* **Assigned task**
Pull every line holding the string "computer" from the records below.

◇ ◇ ◇ ◇

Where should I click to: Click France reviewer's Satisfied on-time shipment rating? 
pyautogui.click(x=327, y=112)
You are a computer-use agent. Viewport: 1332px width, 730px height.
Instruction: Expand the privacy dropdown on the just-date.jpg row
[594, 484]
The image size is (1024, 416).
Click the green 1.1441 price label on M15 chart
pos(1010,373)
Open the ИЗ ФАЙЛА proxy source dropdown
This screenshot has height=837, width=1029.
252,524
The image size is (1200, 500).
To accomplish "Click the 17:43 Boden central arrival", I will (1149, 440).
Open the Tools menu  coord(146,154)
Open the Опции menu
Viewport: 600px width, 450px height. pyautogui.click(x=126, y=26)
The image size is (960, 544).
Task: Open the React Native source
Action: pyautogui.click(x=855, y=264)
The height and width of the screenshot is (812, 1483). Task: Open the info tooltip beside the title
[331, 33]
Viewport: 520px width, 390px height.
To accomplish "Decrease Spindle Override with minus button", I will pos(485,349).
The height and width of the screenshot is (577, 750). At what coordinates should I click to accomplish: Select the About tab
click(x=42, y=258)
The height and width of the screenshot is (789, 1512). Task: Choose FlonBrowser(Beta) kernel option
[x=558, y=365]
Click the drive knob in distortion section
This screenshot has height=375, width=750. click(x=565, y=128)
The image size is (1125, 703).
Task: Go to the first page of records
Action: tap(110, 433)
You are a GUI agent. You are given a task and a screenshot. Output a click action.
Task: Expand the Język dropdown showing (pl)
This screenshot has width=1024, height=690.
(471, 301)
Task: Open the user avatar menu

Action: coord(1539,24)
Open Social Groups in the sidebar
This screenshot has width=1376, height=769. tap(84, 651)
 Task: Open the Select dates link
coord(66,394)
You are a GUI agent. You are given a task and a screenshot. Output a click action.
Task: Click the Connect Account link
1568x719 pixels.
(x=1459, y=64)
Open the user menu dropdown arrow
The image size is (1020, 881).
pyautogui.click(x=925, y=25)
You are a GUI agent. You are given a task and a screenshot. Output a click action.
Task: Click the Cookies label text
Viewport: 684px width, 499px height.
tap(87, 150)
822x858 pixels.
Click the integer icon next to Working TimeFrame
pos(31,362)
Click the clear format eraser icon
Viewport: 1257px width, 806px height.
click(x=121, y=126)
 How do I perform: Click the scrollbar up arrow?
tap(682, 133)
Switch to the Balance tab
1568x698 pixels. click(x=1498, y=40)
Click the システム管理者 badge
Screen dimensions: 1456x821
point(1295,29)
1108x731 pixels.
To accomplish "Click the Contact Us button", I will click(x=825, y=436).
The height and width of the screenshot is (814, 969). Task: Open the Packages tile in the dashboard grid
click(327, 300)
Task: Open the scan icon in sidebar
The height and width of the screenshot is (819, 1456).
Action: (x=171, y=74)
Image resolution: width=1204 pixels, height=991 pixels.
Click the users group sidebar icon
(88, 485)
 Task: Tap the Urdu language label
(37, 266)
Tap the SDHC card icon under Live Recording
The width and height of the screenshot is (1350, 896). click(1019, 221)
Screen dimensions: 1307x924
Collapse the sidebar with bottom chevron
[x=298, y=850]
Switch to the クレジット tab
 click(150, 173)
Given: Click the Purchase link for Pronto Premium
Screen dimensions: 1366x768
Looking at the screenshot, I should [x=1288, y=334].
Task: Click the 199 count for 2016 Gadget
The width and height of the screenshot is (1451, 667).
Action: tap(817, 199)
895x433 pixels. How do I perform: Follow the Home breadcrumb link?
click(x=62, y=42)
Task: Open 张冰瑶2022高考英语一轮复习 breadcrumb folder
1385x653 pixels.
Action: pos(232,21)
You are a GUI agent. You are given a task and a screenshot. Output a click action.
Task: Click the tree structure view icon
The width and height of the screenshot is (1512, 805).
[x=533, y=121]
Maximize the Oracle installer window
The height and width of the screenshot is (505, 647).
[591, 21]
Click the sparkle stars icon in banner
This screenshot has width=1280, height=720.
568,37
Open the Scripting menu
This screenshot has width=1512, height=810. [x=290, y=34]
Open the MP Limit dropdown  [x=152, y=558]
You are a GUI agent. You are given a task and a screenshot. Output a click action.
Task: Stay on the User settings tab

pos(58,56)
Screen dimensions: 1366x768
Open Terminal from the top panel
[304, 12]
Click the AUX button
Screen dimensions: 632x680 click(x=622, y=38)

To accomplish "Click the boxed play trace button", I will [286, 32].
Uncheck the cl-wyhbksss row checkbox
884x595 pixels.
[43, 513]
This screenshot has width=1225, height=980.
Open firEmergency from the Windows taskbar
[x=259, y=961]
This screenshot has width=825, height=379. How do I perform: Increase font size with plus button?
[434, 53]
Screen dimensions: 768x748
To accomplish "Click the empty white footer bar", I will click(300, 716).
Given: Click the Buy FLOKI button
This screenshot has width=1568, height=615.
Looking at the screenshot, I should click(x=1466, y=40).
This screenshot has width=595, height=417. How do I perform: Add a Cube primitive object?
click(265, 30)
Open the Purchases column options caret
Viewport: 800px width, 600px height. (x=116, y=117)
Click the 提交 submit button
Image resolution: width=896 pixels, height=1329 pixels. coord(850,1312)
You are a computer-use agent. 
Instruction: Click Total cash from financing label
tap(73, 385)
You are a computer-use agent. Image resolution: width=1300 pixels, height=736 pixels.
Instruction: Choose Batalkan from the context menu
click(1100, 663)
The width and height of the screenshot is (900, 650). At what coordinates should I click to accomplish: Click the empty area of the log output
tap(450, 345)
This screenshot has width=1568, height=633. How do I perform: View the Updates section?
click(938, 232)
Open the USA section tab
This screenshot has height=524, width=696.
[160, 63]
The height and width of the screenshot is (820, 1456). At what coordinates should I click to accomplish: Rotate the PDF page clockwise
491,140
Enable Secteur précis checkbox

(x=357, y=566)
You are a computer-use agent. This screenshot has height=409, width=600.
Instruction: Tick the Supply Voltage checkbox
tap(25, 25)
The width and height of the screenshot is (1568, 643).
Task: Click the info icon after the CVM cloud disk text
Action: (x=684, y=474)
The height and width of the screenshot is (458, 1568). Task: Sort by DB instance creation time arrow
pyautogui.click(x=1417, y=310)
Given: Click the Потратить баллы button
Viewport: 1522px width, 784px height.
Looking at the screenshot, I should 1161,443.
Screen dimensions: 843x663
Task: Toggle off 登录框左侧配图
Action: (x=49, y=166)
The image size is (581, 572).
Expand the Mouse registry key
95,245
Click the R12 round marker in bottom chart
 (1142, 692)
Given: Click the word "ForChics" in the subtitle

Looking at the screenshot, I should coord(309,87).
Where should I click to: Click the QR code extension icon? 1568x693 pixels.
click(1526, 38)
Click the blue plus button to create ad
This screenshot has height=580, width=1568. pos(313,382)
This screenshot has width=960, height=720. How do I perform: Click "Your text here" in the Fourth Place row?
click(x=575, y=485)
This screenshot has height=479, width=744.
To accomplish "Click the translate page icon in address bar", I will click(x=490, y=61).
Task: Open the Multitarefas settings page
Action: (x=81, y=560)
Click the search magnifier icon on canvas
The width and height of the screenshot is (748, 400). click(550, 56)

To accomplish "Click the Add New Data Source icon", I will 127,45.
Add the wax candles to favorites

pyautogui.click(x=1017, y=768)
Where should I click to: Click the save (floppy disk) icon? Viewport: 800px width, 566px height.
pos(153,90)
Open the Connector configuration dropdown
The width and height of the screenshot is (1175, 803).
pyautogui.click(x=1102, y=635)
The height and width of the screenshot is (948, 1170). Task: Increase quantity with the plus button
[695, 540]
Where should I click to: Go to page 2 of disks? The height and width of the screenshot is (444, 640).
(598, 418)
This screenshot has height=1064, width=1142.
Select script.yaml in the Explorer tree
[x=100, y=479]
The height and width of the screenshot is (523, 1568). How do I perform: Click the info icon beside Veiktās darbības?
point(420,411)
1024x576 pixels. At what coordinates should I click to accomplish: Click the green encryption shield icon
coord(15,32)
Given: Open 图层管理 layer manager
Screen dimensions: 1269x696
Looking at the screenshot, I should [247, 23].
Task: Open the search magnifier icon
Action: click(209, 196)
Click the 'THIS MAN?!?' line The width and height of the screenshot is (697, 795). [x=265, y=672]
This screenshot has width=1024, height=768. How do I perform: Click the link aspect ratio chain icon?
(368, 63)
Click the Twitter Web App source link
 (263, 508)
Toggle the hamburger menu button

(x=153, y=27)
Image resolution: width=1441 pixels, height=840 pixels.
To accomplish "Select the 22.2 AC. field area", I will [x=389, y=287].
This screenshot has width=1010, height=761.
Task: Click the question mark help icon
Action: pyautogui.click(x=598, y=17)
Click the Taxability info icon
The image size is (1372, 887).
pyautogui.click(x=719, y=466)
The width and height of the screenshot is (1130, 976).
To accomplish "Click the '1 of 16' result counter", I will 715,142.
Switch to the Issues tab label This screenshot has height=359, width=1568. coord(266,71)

◇ ◇ ◇ ◇

* **Written response**
You are a computer-use agent. Viewport: 1332px width, 730px height.
You are a computer-use agent. 
You are a computer-use agent. Image resolution: width=1300 pixels, height=736 pixels.
You are a computer-use agent. This screenshot has height=409, width=600.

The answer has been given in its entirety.